How 2020 changed my online behaviour

By Carl Wåhlander

How 2020 changed my online behaviour

2020 has been an interesting year, to say the least. With the US election, conspiracy theories, and the corona pandemic is highlighting how big of a part our digital lives make up of our daily lives.

I've immensely enjoyed working from home the majority of 2020, but it has also made me question my relationship to my computer and phone. If I'm working on a personal project, say music production, or simply digitally seeing my friends I've barely met this year - I simply slide my chair to the left after I'm done with work where I have my personal computer.

These strange times allow for a lot of reflection, especially with how crazy this year has been with disinformation on social media. With the release of the documentary-drama 'The Social Dilemma on Netflix' (see it if you haven't), I've thought a lot about my relationship to my phone and social media. Since I don't really go out to restaurants or bars nowadays my smartphone is in quite a weird place - it's excellent as a tool to reach friends and family, but I can kind of do that with my computer.

Personally, I've always fought a hard battle with always staying online. It's so easy to follow the news or any other hobby when it's right there in the palm of your hand. A couple of years ago, I deleted my Facebook feed, even though I felt I might grow out of touch with people who are not in my immediate circle of friends. A couple of weeks later, I realised I didn't need to see what they were doing day to day to maintain a healthy relationship with them.

When I watched 'The Social Dilemma,' I felt that all of these things I've thought about was being reinforced by experts as well. So as an experiment I wanted to see how far I could go - so I deleted all social media apps and my browser on my phone, and I've been without them for over two months now.

**TASKS TO COMPLETE**
- A) Answer these questions using the essay on how 2020 changed the writer's online behavior.
(i) What did the writer delete a couple of years ago?
(ii) Which documentary-drama does the writer mention watching?
(iii) For how long has the writer been without social media apps and a phone browser?
- B) Write a continuation of the essay on how 2020 changed the writer's online behavior, beginning right after its final sentence.

**DATA EXTRACTS**
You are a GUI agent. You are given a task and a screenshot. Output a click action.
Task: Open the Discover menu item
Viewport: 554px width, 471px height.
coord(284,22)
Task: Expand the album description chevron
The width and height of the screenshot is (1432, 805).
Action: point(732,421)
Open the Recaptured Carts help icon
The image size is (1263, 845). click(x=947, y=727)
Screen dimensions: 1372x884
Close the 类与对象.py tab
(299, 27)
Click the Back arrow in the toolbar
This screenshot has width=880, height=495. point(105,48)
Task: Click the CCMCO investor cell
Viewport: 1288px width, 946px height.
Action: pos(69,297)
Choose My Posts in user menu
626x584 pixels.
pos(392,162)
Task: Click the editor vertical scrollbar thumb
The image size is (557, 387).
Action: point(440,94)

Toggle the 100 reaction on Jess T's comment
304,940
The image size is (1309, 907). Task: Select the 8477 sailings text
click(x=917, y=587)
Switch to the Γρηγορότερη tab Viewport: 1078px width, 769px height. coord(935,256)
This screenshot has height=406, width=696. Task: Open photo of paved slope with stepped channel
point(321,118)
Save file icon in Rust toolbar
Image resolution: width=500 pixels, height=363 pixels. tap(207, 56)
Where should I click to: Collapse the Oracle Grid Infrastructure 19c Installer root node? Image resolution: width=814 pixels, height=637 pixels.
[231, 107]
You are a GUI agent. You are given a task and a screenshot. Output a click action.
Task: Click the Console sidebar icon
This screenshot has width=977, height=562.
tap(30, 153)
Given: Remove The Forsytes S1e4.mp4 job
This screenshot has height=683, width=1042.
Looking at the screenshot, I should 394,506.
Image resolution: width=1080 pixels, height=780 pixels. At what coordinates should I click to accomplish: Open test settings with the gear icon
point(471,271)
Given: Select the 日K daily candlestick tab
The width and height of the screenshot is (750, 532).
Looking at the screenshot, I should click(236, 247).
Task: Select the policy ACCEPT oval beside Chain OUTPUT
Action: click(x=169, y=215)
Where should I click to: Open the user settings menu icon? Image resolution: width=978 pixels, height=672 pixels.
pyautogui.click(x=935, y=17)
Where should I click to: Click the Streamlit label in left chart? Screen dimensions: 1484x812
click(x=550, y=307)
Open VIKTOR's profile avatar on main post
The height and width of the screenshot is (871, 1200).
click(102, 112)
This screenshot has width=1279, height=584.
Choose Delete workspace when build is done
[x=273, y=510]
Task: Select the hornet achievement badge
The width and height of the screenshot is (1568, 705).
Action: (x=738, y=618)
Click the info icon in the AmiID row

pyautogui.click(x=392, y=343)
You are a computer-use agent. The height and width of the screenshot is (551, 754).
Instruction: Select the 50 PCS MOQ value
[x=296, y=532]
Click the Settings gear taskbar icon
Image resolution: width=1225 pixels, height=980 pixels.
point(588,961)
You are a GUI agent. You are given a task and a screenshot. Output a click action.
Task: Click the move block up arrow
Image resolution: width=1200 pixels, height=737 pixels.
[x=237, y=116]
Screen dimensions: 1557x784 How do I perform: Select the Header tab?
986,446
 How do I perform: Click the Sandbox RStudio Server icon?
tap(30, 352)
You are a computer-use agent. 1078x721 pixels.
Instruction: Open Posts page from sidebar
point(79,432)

**ANSWERS BY ITEM NUMBER**
- A)
(i) The writer's Facebook feed.
(ii) 'The Social Dilemma,' on Netflix.
(iii) For over two months.

- B)
The first few days, I could definitely observe how used my brain was to pick up my phone. Even though I knew that there would be zero notifications for me to check, my hand still reached into my pocket whenever I had to wait for something, say the microwave warming my lunch. This behaviour subsided entirely after about a week.

Dopamine fasting has been a thing that's been popping up a lot lately, where people simply disconnect everything and have a 'boring' day to let the brain rest from all the constant impressions. I felt like I was doing a light version of this daily.

Then I started to forget my phone entirely; it could be laying in the kitchen where I last left it for a full day unless I got a call. And speaking of calling, with no messaging possible I've called people a whole lot more. And things like 'Can you pick this up at the store?' that would usually be sent through messaging often becomes a 2-3 minute talk instead. There was actually a study made on how phone calls create stronger bonds than text-based communications that just came out a few months ago.

Another thing that's been so great about this is sleep quality. It's quite honestly a magical feeling to turn off your computer and then not having the option to check up on the latest stressful news or chat with someone if you can't fall asleep after an hour in bed.

And this was the point I started to notice something huge. We all need time for reflection, but it's rare that we sit down, stare into a wall, and just think - but now these reflective thoughts came naturally, and in addition to that - things are merely less boring. This is anecdotal, of course, but I used to dread having to wait 12 minutes for the bus to arrive. I used to simply try to find something to entertain me via Youtube, Facebook messenger, or Reddit. Nowadays, I simply think. What's funny is that I experience time to go faster - something I definitely thought would be quite the opposite. 

So how does this relate to my work as a designer at Zooma? Well, throughout the years, I've tried making my feeds more inspiring and 'productive.' I've installed Behance, I've followed great creatives on Instagram, I've wanted to read more interesting articles about UX and whatnot. But the part that was missing was to let my mind inspire itself. Great ideas can sometimes come by sleeping on it, but it's not just sleeping that inspires, it's also the times where you're merely waiting for the tram, or when your friend is late to your restaurant reservation.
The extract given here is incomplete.